For the wait_for_data() call into gl_client/glclient.c, we can perhaps use clock_gettime() instead ?
(as indicated on the Linux Clock portion at http://tdistler.com/2010/06/27/high-performance-timing-on-linux-windows)

And/or use a clock_nanosleep() instead usleep() ?
(http://pubs.opengroup.org/onlinepubs/000095399/functions/clock_nanosleep.html)

shodruk
10-26-2013, 10:45 PM
Note that the GLS_POINTER_FUNC / GLS_PUSH_FUNC scheme seem relatively similar that what is used into GLX protocol after I have see this on http://utah-glx.sourceforge.net/docs/render_buffer_interface.txt :)

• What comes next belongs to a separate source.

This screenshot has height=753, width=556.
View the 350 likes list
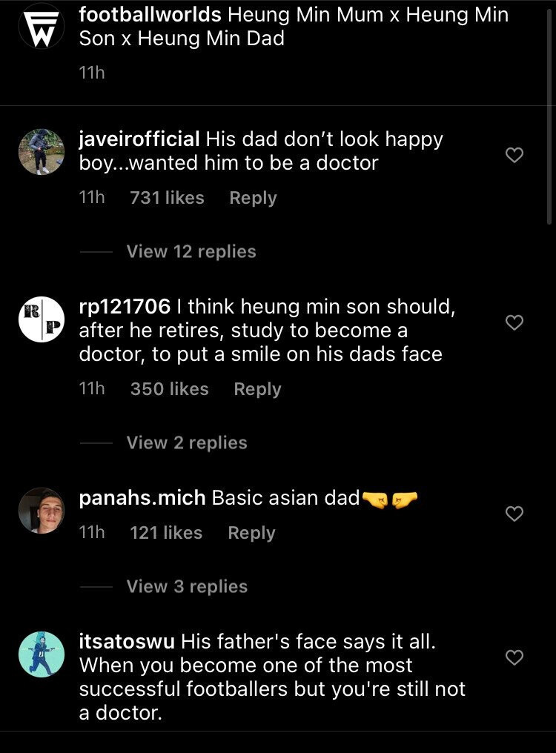click(169, 390)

Honestly, this is the first time I see their code. :)
I used structs, they used macros, but there are some similarity between the codes, because the objective is similar.
Their codes are very useful, but I love reinventing the wheel. :D


And/or use a clock_nanosleep() instead usleep() ?

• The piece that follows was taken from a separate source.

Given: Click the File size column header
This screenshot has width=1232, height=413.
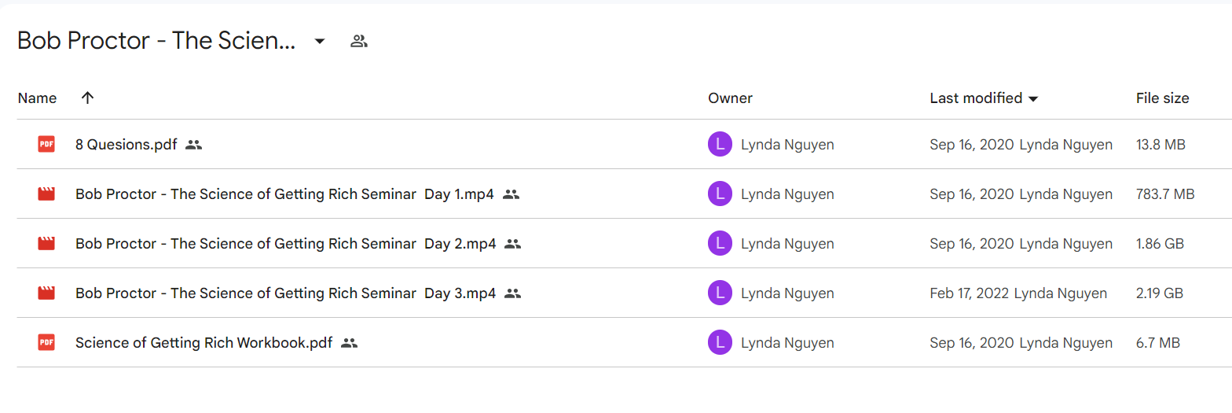Looking at the screenshot, I should pos(1162,98).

Thanks. I'll consider using nanosleep().

shodruk
12-04-2013, 05:13 AM
I uploaded a new demo video.
(texture mapping demo)

http://youtu.be/y0eRwrwetcA

Also, I ran the gl_client program on Qemu guest OS, it ran fine at 60 FPS too!

EagleEye996
04-24-2014, 01:39 AM
Hi shodruk, yesterday i tried GL_streaming on a raspberry pi and on a i686 laptop, and it did work! I am interested in this project and i would like to use GL_streaming to run different programs, please can you explain to me how can i do it? If there is the possibility

shodruk
04-24-2014, 04:48 AM
Hi shodruk, yesterday i tried GL_streaming on a raspberry pi and on a i686 laptop, and it did work! I am interested in this project and i would like to use GL_streaming to run different programs, please can you explain to me how can i do it? If there is the possibility

Thanks!
You can write your own program by modifying gl-streaming/gl_client/sample1.c or sample2.c.
It's an almost normal OpenGL-ES 2.0 program, except initialization method.
I haven't implemented all OpenGL-ES 2.0 functions yet, so if you find lacked functions, please let me know (with a priority).